Archive for December 2017
Dried out political public arenas
Considering the matter of elections in a state (Gujarat) against the experiences of India over the last 15-16 years, of price rise, the crushing banalities of urbanisation, the control that the telecom, banking and automobile industries have over ordinary lives, the manner in which media (television and newspapers earlier, social media too now) work in concert at obscuring that control, the signing away of the public sector, the vanishing of labour, the replacing of an already rickety ‘democracy’ with a techno-capital placebo.
From an interview with Jürgen Habermas, professor emeritus of philosophy at the University of Frankfurt Main, co-publisher of ‘Blätter für deutsche und internationale Politik’, who has for years advanced a critical social theory that supports the cause of human emancipation. Interview by Michaël Foessel, published in Eurozine.
“… in our increasingly interdependent but still nationally fragmented world society, global financial capitalism, which has taken on a life of its own, still largely escapes the grip of politics. Behind democratic façades the political elites technocratically implement the imperatives of the markets almost without resistance.
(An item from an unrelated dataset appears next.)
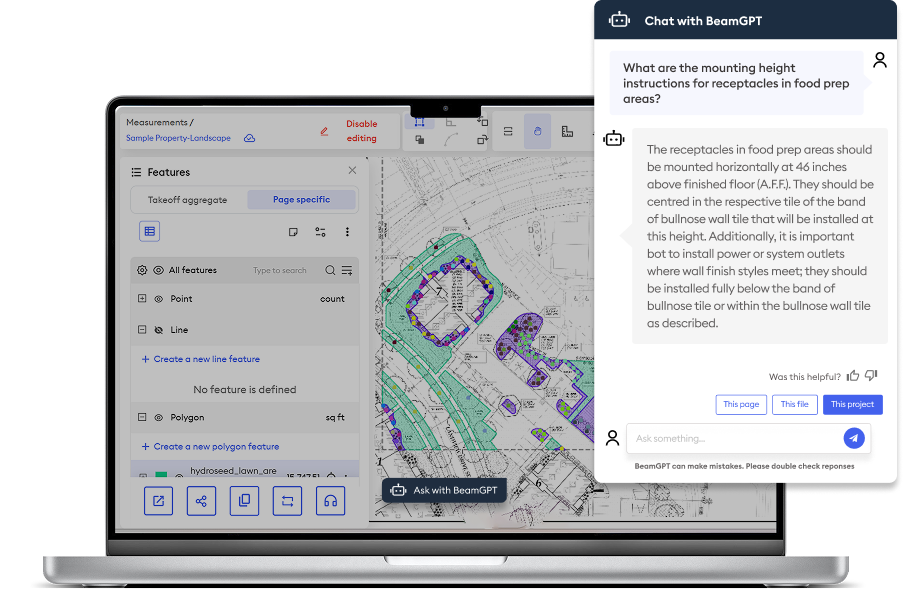Click the thumbs up feedback icon
This screenshot has height=616, width=903.
853,376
Trapped in their national perspectives, they have no other choice. Thus, they prefer to uncouple the political decision-making processes from the political public arenas, which are in any case dried out and whose infrastructure is crumbling. This colonialisation of societies, which disintegrate from within and take up right-wing populist positions against each other, will not change as long as no political power can be found with the courage to take up the cause of achieving the political aim of universalising interests beyond national frontiers.”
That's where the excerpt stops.